Given passage.
-From the Desk of Heather Tuttle, Curriculum Writer-
As the month of May comes to a close, your little ones have probably already begun their countdown to the much anticipated summer vacation. As much as your studious pupils deserve some fun and relaxation, it’s important that their brains don’t take a break all summer long. Research shows kids in grades kindergarten through sixth lose between one and three months of learning, or about 45% of what they learned during the school year, throughout those long summer days. This summer slip in learning happens when kids don’t get a chance to engage in educational activities during their vacation. Prevent a brain drain this summer and keep your kids’ minds in gear all summer long with these fun and simple brain boosting activities for kids of all ages!
Math
Since kids lose more math skills than anything else over the summer, try to incorporate some math-related activities into the daily routine.
- Help your kids mathematically monitor and keep track of a summer sport. Research your favorite team’s statistics, averages, and rank and keep a chart monitoring the team’s progress.
- Cook a meal together, letting your child follow the recipe and use measuring spoons and cups.
- Hang a thermometer outside to track the temperature throughout the summer.
- Make paper airplanes or egg parachutes and measure their flight paths and distances.
- Let your kids help you shop. Tell them how much money you’re aiming to spend and let their estimating go to work as you throw items into the shopping cart. Be sure to get their estimated total before you get to the register.

Information shown.

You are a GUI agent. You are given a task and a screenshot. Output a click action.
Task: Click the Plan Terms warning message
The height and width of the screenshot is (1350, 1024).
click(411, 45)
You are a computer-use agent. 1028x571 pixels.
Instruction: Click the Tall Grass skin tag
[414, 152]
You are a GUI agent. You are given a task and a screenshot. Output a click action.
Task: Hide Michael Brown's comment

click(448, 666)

==

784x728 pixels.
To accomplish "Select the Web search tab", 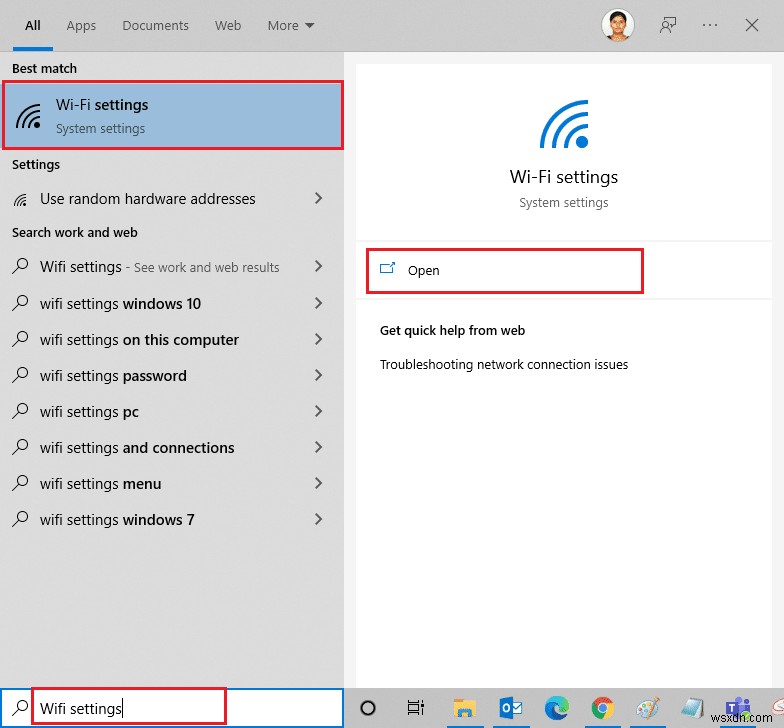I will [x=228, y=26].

==

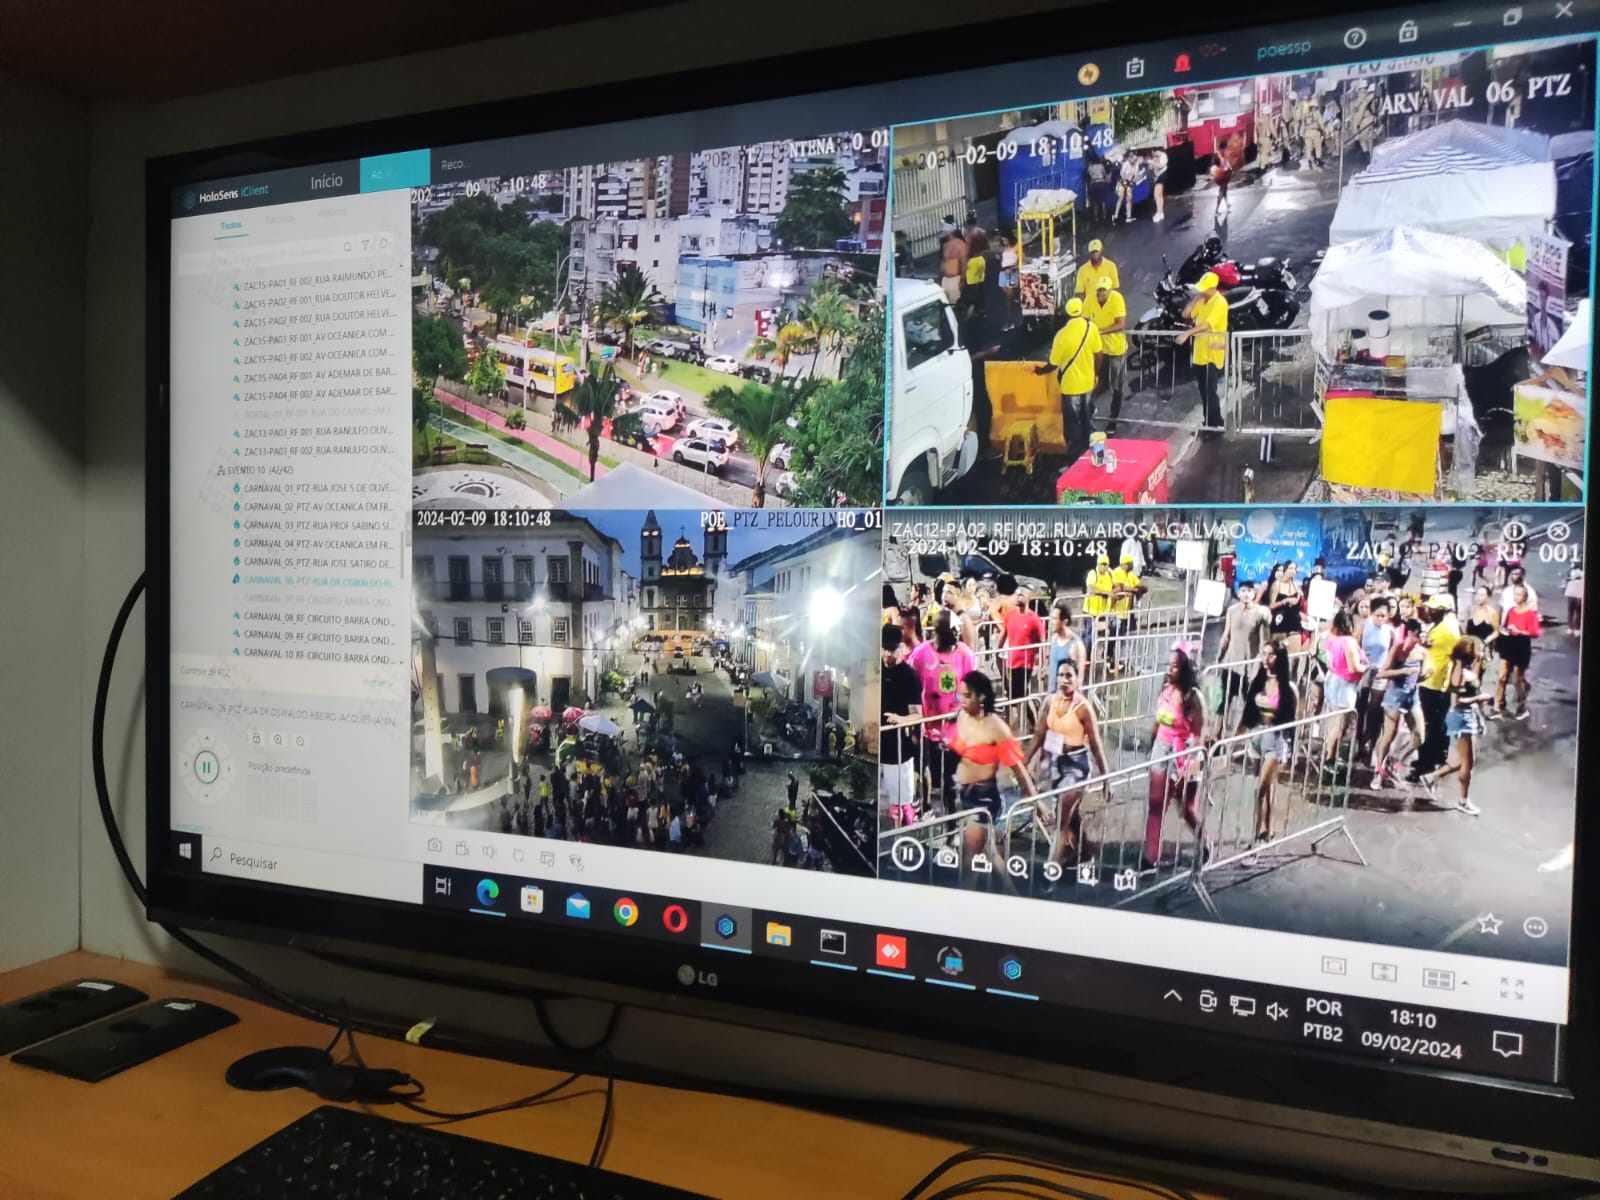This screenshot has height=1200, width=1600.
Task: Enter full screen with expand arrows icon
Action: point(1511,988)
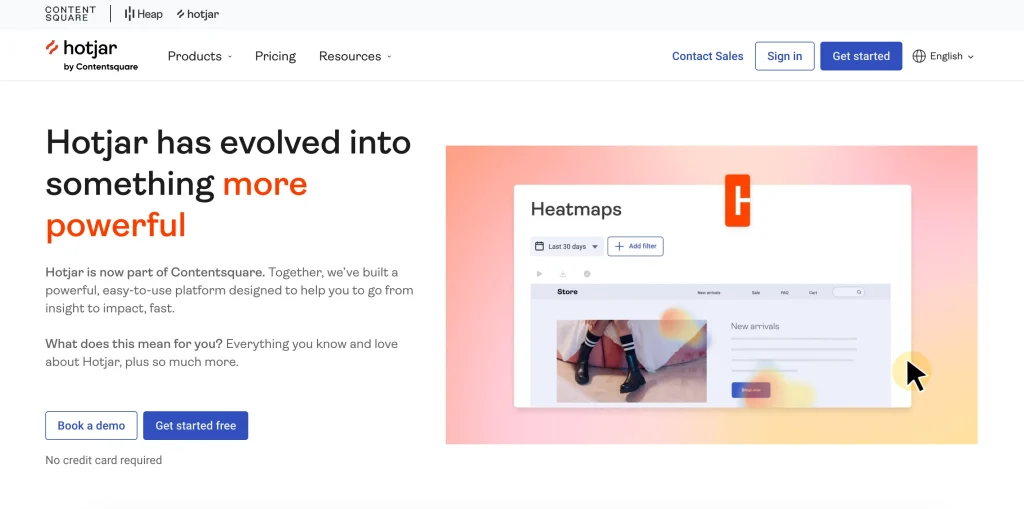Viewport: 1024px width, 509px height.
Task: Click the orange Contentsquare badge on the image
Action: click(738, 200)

What the exercise asks.
Using the summer learning passage, decide whether each statement agrees with it. For each, answer yes or no and quote the words that settle it: (a) Children lose more math skills over the summer than any other skill. (b) Hanging a thermometer indoors is one of the suggested activities. (c) Children should give their estimated total after paying at the register.

Response to this exercise.
(a) Yes: "kids lose more math skills than anything else over the summer"
(b) No: "Hang a thermometer outside to track the temperature throughout the summer."
(c) No: "Be sure to get their estimated total before you get to the register."